A AMEP já estuda usar o BUD em corredores metropolitanos de alta demanda, como Fazenda Rio Grande e Colombo. No interior, as cidades de Londrina e Maringá também estão no radar.

“A Região Metropolitana de Curitiba cresceu mais do que a capital pela primeira vez na história. Isso mostra a força do movimento pendular. Precisamos oferecer soluções sustentáveis para conectar essa população à capital”, afirmou Gilson.

Indústria local e escala

O contrato firmado com a CRRC é de inovação tecnológica, mas prevê parcerias locais caso o modal avance.

“A meta é uma base fabril no Brasil, preferencialmente no Paraná, em parceria com encarroçadoras nacionais. Escala é a chave, e o interesse que já vemos indica mercado suficiente”, disse Benites.

Conclusão

O Bonde Urbano Digital surge como uma solução intermediária, capaz de preencher o espaço entre o BRT e o VLT. Ao reduzir obras pesadas, apostar em energia limpa e oferecer uma experiência de viagem ferroviária, pode redefinir o transporte metropolitano brasileiro.

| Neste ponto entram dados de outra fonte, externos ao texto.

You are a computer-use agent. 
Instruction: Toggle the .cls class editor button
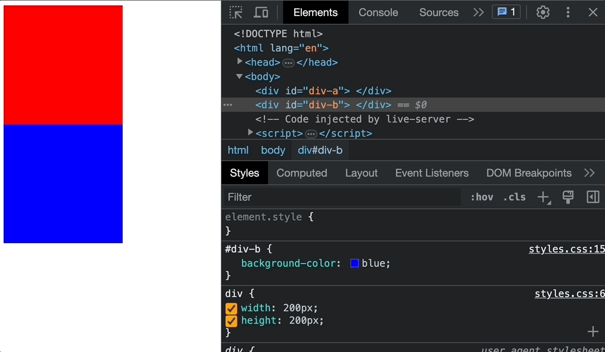514,197
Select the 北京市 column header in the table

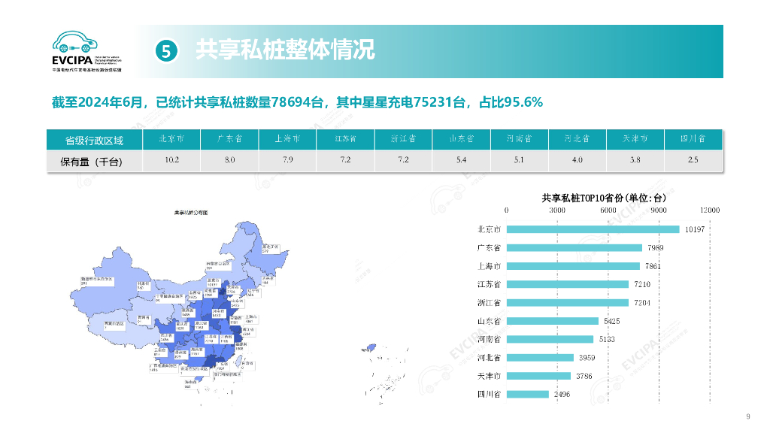171,138
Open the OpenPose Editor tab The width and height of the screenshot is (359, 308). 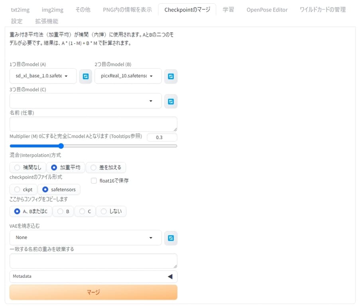[267, 10]
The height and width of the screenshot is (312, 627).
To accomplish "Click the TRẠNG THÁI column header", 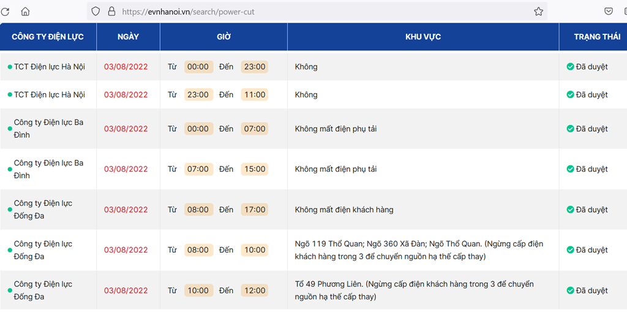I will tap(598, 37).
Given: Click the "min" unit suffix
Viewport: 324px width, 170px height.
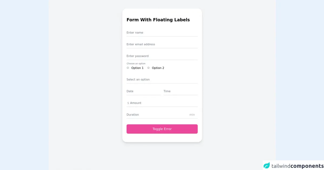Looking at the screenshot, I should [x=192, y=115].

“O importante é garantir que não seja um elefante branco. Precisamos de dados do piloto para avaliar a sustentabilidade. Mas, se der certo, pode ser uma virada de chave para o transporte coletivo no Paraná e no Brasil”, resumiu Gilson Santos.

Cláudio de Senna Frederico concluiu:

“É a tecnologia que mais se aproxima de um VLT, sem a obra pesada de um trilho. Para cidades em transformação, pode ser a solução mais inteligente, especialmente se for integrado à indústria nacional.”